Opening reception Thursday, December 9, 6-8 PM
Nicelle Beauchene Gallery is pleased to present Offline Perception, the gallery’s first exhibition with Berkeley-based artist Lucy Puls. Offline Perception gathers three bodies of work that Puls has been developing over the past decade: Geometria Concretus (2011-2015), Accumulatus Verissime (2016-ongoing), and Delapsus (2017-ongoing), all of which are on view in New York for the first time.
Though remarkably diverse in media and scale, the works on view in Offline Perception all share a common source material. In the wake of the subprime mortgage crisis of the late aughts, Puls determinedly photographed the interiors of empty, bank-owned homes around the Bay Area, California, tracing the remnants of life and memory these spaces carried. Cracking, peeling paint and scuffed, patched floors index life before it was forced to leave, the absence of maintenance or stewardship clear under the bank’s new “ownership.”
In particular, Puls’ interest in the homes orbited around the stuff that was left behind. Since the early 1980s, the artist has consistently turned to that which is discarded—old toys, appliances, encyclopedias, and other thrift store or curbside finds—as sites to interrogate materiality, capitalism, memory, and personal desire, ultimately seeking to understand what is and what isn't passed or handed down.
Puls’ largest works to date comprise the core of Offline Perception. Entitled Delapsus, these pigment ink on paper sculptures measure 130 inches tall and cascade off the walls in crumpled, shaped forms. Discarded objects—a punch bowl, silver-plated serving ware, a folding chair—pool on the floor in the tangled ends of the paper. Obscuring a clear view of the interiors are abstract forms from a chemically altered photograph of foreclosed homes; their titles, such as Delapsus (Bedroom, Mirrored Closet Door, Mini Blinds, Movie Poster) and Delapsus (Family Room with Exposed Subfloor), illuminate what lies within the surface of the image. Puls manifests a friction between reality and memory as rendered through her complex material processes.
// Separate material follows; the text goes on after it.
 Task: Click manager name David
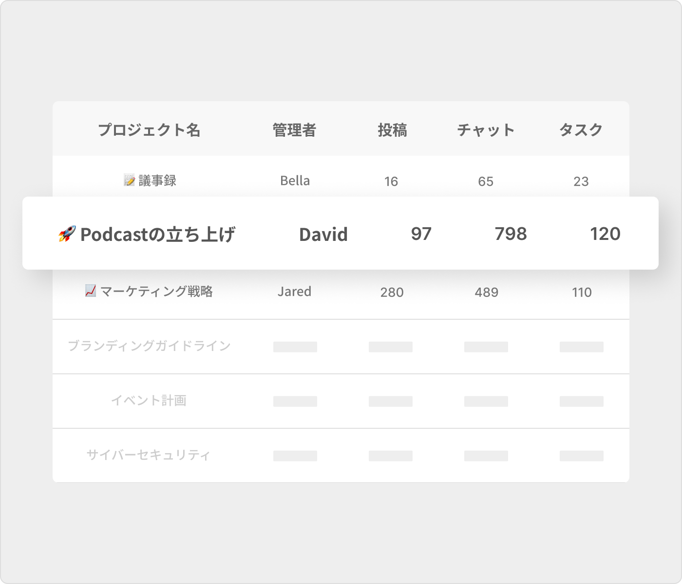[323, 234]

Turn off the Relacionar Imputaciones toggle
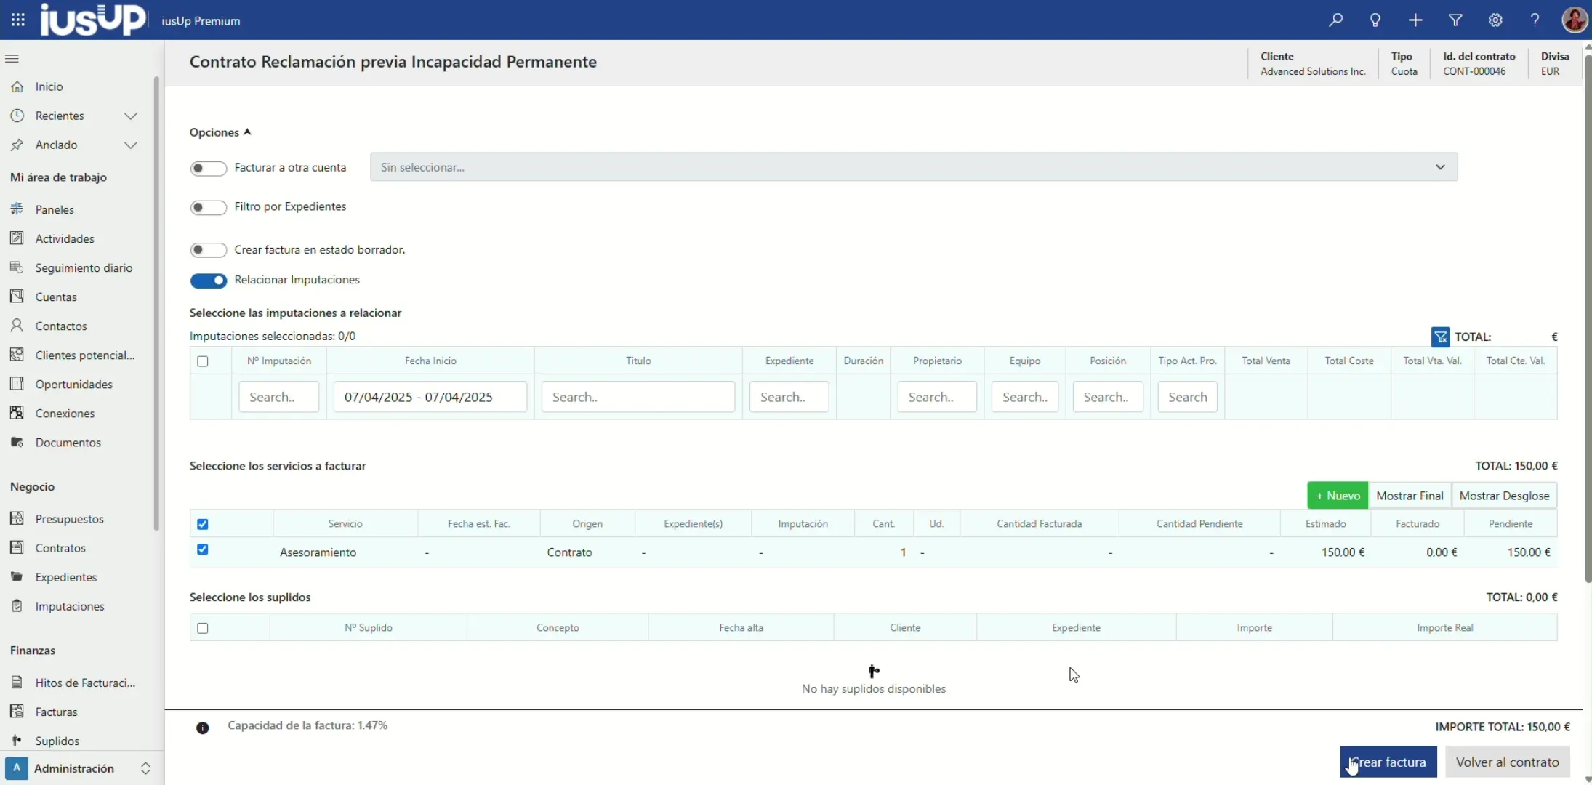208,281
Juxtaposed with the monumentality of Delpasus, framed works nearby render Puls’ source images at a smaller, more overtly photographic scale. From the series Accumulatus Verissime, these three works employ the language of photography then shift quickly away; upon closer inspection, each surface ripples with carefully applied pyrite, steel powder, or reflective glass beads. The subtle textures demonstrate the artist’s longterm interest in challenging perception through material dissonance, calling into question the real and the not-real.
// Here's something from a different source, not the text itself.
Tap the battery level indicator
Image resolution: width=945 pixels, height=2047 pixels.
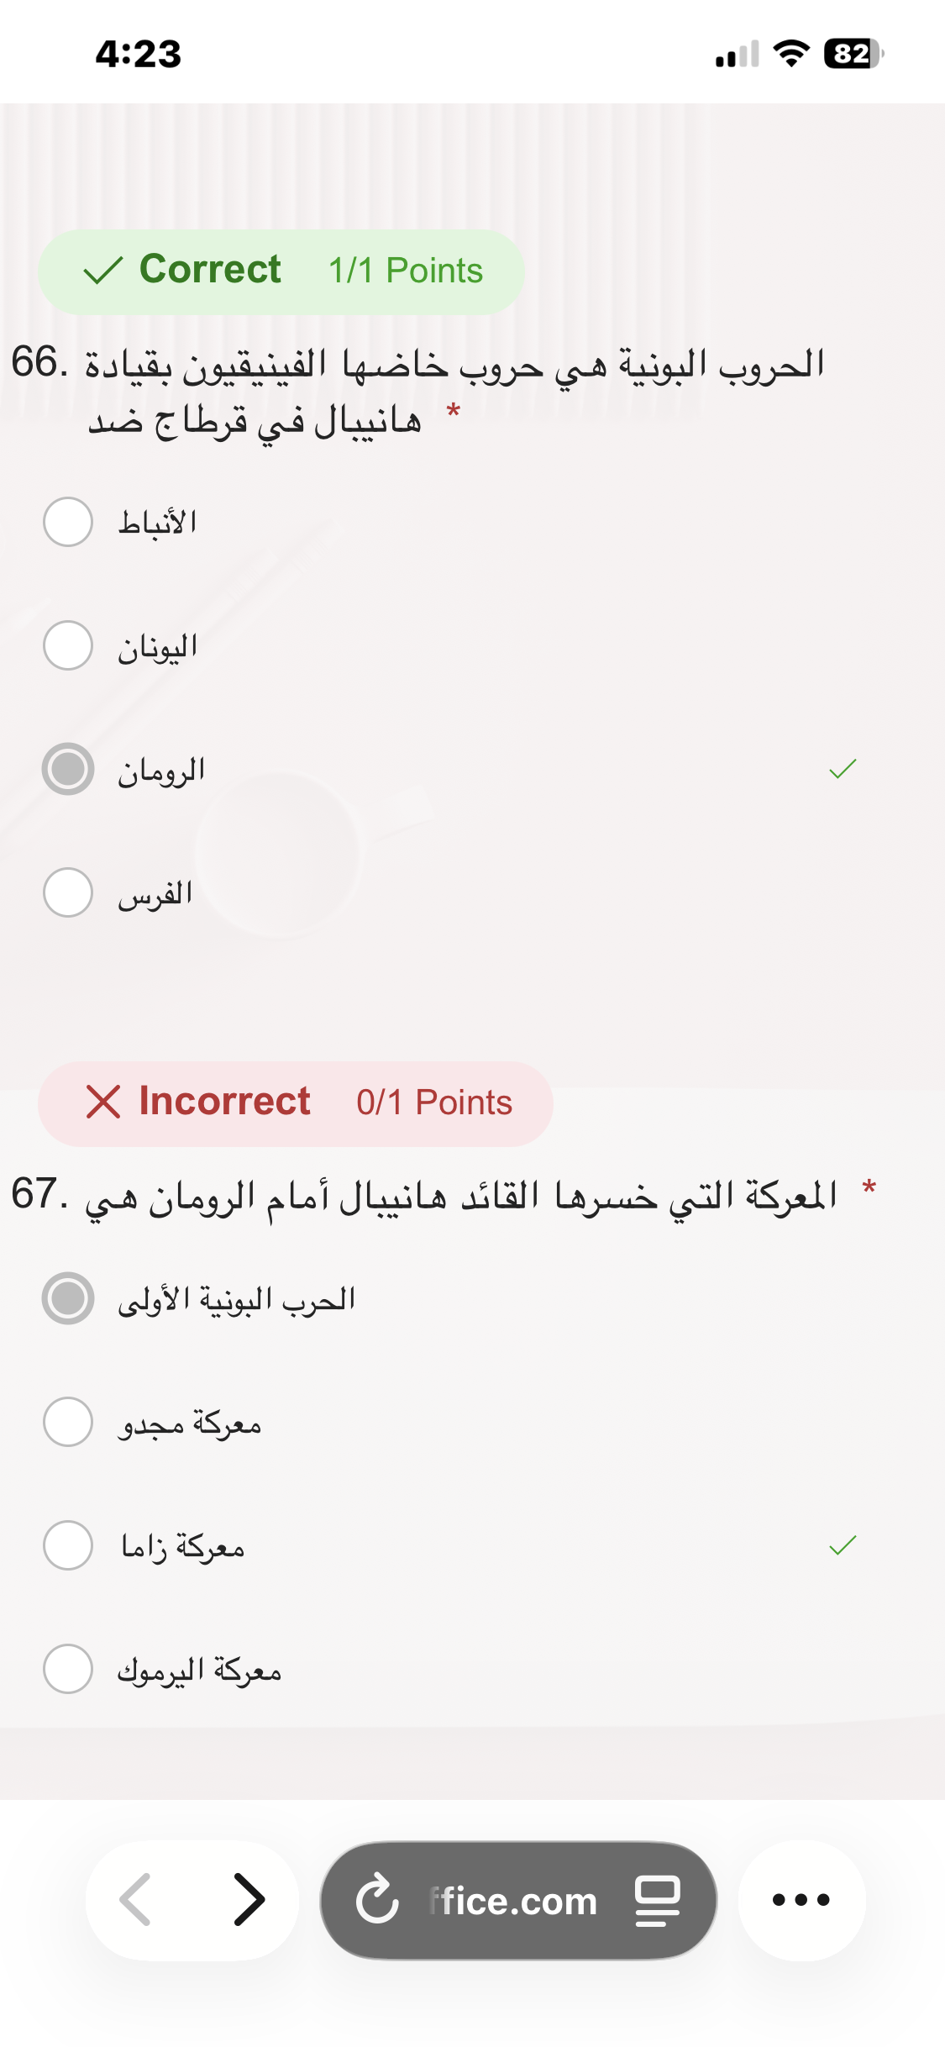coord(853,54)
At an even smaller scale, Geometria Concretus highlight an earlier alchemical approach to merging sculpture and photography. Here the photographs Puls took inside the foreclosed homes are themselves the material, a ground upon which, once printed and mounted on aluminum, she employs a variety of tactics to manipulate the image. Adhesives lift ink or tear the surface of the paper, while gouache or polyurethane resin mark the image in lines and shapes. Mica and oxidized metals are also applied, producing a subtle alchemy atop the highly detailed, yet anonymous imagery—the patinated surfaces echoing the marred domestic interiors. Each composition sits atop a polyurethane or wood shelf as though a marker or monument, eschewing any determined dimensionality in its curious object-ness. As Glen Helfand observed of the series when it premiered nearly a decade ago, “Puls has created a psychic smudging of the bank-owned building while making a humanist gesture toward a heartless financial phenomenon.”
Lucy Puls (b. 1955, lives and works in Berkeley, CA) received her MFA from Rhode Island School of Design in 1980. She has had solo exhibitions at P.Bibeau, New York, NY; Verge Center for the Arts, Sacramento, CA; Stephen Wirtz Gallery, San Francisco, CA; Memorial Union Gallery at University of California, Davis, CA; and Asheville Art Museum, Asheville, NC, among others. Group exhibitions include BAMPFA, Berkeley, CA; Contemporary Jewish Museum, San Francisco, CA; Aspen Art Museum, Aspen, CO; The Jewish Museum, New York, NY; SFMOMA, San Francisco, CA; SculptureCenter, Queens, NY; and DiverseWorks, Houston, TX, among many others.
Her work can be found in numerous public collections, including SFMOMA, San Francisco, CA; Oakland Museum of California, Oakland, CA; BAMPFA, Berkeley, CA; Crocker Art Museum, Sacramento, CA; Honolulu Museum of Art, Honolulu, HI; Achenbach Foundation for Graphic Arts, San Francisco, CA and the Jewish Museum, New York, NY. Puls is Professor Emeritus of Art at University of California, Davis.